At the center of the atrium, serving as a symbolic and geographical marker of the town's foundation, a stone cross was erected on a base. This cross featured elements representing the attributes of the Passion of Jesus.

===Wall in the atrium===
The atrial space was enclosed by an atrial wall, which also served as a reminder of the coatepantlis found in the ceremonial centers of Mesoamerican peoples. The wall was typically adorned with almenados (battlements) and finely crafted decorative finishes. The only exception was the atrium of Molango, Puebla, where a spadaña (bell wall) was placed in the atrial fence, separate from the temple.

===Processional path===
One of the most common practices was the mass processions. The route for these processions was defined along the perimeter of the atrial wall, marked by shrubs, small walls, or trees.

===Capilla posa===

At the four corners of the atrium were built four chapels—an original feature of New Spain—vaulted and decorated, which served as places to place or rest the Blessed Sacrament during processions after Mass. These chapels were assigned to the care of each of the town's neighborhoods and were also known as capillas de comunidad or capillas de indios. Examples include the chapels in Huejotzingo and Calpan, Puebla.

===Church===

In many towns of present-day Mexico, 16th-century churches exist with identifiable architectural characteristics, often rising above the surrounding population due to their height. Many of these churches were built on Mesoamerican teocallis (sacred pyramids), as seen in Texcoco, Tlaxcala, Huejotzingo, Cholula, Tula, and Huexotla. This was done to "disintegrate the old way of life and sustain a new cult over the old one." It is noteworthy that many monasteries were erected in towns that now have few inhabitants but were once important population centers.
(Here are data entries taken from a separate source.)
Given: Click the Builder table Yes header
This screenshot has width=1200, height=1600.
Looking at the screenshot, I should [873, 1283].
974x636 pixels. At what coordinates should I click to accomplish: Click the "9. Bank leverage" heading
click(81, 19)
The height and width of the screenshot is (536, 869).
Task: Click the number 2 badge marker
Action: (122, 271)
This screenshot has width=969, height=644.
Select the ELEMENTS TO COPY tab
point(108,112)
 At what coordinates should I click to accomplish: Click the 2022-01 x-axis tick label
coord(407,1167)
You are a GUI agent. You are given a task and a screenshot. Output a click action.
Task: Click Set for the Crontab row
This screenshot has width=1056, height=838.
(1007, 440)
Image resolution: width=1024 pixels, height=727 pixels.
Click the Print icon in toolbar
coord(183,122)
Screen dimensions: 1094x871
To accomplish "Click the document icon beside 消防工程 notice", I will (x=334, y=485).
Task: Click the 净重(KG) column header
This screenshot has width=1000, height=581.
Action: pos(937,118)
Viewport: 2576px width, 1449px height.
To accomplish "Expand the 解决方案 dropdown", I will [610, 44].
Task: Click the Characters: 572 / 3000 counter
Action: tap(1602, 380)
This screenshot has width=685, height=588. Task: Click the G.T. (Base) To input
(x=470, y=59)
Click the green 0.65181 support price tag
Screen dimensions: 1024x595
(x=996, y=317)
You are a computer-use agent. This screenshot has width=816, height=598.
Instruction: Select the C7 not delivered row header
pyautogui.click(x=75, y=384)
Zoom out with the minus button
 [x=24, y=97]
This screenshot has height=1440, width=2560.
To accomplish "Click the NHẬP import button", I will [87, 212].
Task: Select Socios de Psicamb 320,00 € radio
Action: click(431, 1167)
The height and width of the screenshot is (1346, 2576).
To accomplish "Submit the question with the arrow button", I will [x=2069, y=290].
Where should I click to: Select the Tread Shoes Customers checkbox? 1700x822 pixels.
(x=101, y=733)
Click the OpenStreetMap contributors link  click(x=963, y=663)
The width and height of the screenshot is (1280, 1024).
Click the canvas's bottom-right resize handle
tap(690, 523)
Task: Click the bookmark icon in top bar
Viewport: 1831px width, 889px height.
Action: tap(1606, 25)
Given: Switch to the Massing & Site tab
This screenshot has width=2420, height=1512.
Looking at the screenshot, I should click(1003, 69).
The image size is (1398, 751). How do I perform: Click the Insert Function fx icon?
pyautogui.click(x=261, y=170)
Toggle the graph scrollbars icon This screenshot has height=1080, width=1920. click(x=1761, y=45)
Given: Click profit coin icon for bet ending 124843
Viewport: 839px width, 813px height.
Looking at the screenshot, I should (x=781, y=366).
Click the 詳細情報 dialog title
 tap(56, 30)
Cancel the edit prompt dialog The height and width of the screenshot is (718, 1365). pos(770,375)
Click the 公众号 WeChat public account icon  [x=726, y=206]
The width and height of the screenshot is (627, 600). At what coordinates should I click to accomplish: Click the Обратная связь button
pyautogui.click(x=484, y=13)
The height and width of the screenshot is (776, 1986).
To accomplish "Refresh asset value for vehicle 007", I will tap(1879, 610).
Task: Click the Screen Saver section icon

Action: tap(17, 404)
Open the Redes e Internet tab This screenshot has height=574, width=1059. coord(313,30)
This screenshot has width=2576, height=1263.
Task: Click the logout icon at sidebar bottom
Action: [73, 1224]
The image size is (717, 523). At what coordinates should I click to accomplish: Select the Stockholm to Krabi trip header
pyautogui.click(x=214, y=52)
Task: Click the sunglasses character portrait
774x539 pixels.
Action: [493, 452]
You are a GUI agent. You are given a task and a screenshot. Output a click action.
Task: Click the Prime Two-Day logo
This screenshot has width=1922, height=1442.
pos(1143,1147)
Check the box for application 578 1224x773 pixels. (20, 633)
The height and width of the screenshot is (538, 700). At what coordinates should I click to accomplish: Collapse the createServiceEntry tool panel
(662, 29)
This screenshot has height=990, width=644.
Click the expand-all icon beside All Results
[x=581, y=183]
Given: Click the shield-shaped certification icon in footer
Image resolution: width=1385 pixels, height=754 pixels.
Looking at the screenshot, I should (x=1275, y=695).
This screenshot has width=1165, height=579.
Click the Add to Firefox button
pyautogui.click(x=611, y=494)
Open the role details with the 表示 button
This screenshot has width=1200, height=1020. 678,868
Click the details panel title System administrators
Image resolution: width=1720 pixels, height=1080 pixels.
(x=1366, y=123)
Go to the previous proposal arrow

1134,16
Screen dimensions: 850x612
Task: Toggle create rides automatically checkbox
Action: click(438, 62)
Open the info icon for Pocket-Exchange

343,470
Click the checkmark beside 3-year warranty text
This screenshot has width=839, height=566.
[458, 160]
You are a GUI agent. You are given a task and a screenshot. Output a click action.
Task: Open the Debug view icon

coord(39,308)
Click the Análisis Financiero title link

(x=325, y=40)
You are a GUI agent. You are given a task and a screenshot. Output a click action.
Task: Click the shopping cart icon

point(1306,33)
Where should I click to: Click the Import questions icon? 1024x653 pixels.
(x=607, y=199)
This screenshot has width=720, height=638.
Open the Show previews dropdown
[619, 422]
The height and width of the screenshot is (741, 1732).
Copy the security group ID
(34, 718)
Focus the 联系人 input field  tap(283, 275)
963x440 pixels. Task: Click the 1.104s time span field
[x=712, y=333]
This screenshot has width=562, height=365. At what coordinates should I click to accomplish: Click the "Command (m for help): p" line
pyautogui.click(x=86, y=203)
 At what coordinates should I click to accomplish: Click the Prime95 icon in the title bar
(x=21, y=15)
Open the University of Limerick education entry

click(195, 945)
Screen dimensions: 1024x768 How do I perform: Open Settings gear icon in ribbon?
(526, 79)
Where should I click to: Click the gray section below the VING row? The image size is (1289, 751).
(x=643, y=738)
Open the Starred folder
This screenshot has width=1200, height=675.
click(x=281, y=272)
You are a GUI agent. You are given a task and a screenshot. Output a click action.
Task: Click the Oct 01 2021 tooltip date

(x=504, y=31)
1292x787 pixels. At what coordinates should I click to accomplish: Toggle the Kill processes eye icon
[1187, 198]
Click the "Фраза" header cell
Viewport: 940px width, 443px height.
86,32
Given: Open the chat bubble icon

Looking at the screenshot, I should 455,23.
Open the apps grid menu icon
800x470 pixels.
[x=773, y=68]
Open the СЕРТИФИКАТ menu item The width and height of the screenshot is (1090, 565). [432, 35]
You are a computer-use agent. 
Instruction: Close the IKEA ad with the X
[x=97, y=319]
This effect was achieved through the ascensional direction of the walls, their thickness, and the use of flying buttresses, buttresses, and a floor plan based on a nave.

===Nave===
Although many monasteries were modified during colonial times with the addition of bell towers, side naves, or a Latin cross floor plan in later centuries, the majority were originally built with a single nave and a rectangular shape, slightly trapezoidal at the apse. They featured a roof made of palm or artesonado (a decorative wooden ceiling), which was later replaced by arched stone barrel vaults, ornamented with ribs attached in a Gothic style—these ribs had no structural function and were intentionally archaic.

==Monasteries by state==
===State of Mexico===
- Church and Convent of San Agustín, Acolman

===Hidalgo===
See: Mendicant monasteries of Hidalgo

===Michoacán===
See: Conventual Missions of Michoacán

=== Morelos ===

- Yecapixtla
- Cathedral of Cuernavaca
- Ocuituco
- Tepoztlán
- Tetela del Volcán (franciscan)
- Oaxtepec (franciscan)
- Atlatlahucan
- Jiutepec
- Ocotepec
- Yautepec
- Hueyapan
- Tlatizapan
- Tlaquitenango
- Tlayacapan
- Totolapan
- Tlanepantla
- Pazulco
- Jonacatepec
- Zacualpan
- Jantetelco
- Jumiltepec

=== Oaxaca ===
Dominicans:

- San Miguel Achiutla
- Coixtlahuaca
- Cuilapan de Guerrero
- Coatlán
- Etla
- Ixtepexi
- Nejapa
- Ocotlán de Morelos
- Tonalá
- Santo Tomás Tamazulapan
- San Juan Teposcolula
- Tecomaxtlahuaca
- Tlaxiaco
- Totontepec Villa de Morelos
- Santo Domingo Yanhuitlán

=== Puebla ===
- Huejotzingo
- Calpan
- Cholula
- Molango
- Huauchinango

=== Querétaro===
See: Franciscan Missions in the Sierra Gorda

==Contemporary studies==
The historiography on the subject—art historian Manuel Toussaint being the first to use the term—refers to these buildings as "convents-fortresses" due to their defensive features and military-inspired elements. The leading scholar on these buildings, George Kubler, noted in his Mexican Architecture of the Sixteenth Century that the military function of these structures was largely ineffective in the event of a possible indigenous attack, as demonstrated by the attack in Xilitla, San Luis Potosí, in 1548. Historian Arturo Schroeder Cordero emphasized their significance in contrast to other architectural solutions, such as skyscrapers.